Gadolinium Chloride Prevents Mortality in Hepatectomized Rats Given Endotoxin

Abstract

The purpose of this study was to determine if inhibition of Kupffer cells by gadolinium chloride (GdCl3) affects the arterial ketone body ratio (AKBR), liver injury, and mortality in hepatectomized rats administered lipopolysaccharide (LPS). Rats treated with or without GdCl3 received a 70% hepatectomy. Either LPS (5 mg/kg) or vehicle (saline) was administered 48 h after hepatectomy. Further, hepatectomized rats were administered superoxide dismutase (CuZnSOD, 9 × 104 U/kg) before and every 3 h after LPS injection up to 9 h to assess involvement of superoxide in liver injury in this model.

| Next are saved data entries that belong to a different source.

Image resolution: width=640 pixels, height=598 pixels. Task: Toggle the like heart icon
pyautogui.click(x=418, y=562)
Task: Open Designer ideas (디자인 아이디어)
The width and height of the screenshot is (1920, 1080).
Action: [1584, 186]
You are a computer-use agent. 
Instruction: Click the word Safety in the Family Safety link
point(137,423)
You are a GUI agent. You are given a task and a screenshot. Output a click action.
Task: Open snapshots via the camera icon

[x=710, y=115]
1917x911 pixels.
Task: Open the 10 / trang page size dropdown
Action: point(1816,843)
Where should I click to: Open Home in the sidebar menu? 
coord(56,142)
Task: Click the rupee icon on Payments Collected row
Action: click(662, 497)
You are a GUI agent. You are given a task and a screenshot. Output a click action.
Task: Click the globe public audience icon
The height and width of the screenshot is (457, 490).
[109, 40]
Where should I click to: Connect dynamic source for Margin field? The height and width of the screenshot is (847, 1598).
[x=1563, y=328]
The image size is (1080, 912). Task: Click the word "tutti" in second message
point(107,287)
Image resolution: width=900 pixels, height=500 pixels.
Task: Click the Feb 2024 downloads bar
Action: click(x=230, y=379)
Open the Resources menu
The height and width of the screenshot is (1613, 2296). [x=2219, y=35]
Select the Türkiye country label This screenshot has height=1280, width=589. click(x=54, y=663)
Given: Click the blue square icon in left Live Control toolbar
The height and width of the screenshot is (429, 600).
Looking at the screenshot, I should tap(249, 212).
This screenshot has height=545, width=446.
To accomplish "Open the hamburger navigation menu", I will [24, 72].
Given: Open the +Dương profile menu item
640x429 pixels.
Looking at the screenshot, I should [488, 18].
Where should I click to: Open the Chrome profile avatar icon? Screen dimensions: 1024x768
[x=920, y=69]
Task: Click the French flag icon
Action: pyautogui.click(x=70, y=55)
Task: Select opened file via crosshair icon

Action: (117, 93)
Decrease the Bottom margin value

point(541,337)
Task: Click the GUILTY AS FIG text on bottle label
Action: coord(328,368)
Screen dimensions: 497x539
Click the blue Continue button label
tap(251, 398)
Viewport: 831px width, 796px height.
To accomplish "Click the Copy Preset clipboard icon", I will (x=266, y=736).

All hepatectomized rats with saline died within 24 h after LPS administration. In contrast, GdCl3 prevented this mortality completely. Serum AST levels were about 160 IU/L in hepatectomized rats with vehicle; however, values were increased approximately 25-fold by LPS administration. In contrast, these increases were blunted significantly by about 90% by GdCl3. Further, GdCl3 also prevented decreases in AKBR caused by LPS. LPS caused severe liver injury, which was stopped almost completely by GdCl3. LPS-induced increases in superoxide production by isolated Kupffer cells were stopped by about 90% by GdCl3. Importantly, SOD administration prevented decreases in AKBR, liver injury, and mortality significantly as well as GdCl3. These results indicated that GdCl3 prevented liver injury and mortality caused by LPS most likely by inhibiting superoxide production by Kupffer cells. Thus, inhibition of activationof Kupffer cells could be useful for preventing liver dysfunction in postoperative endotoxemia.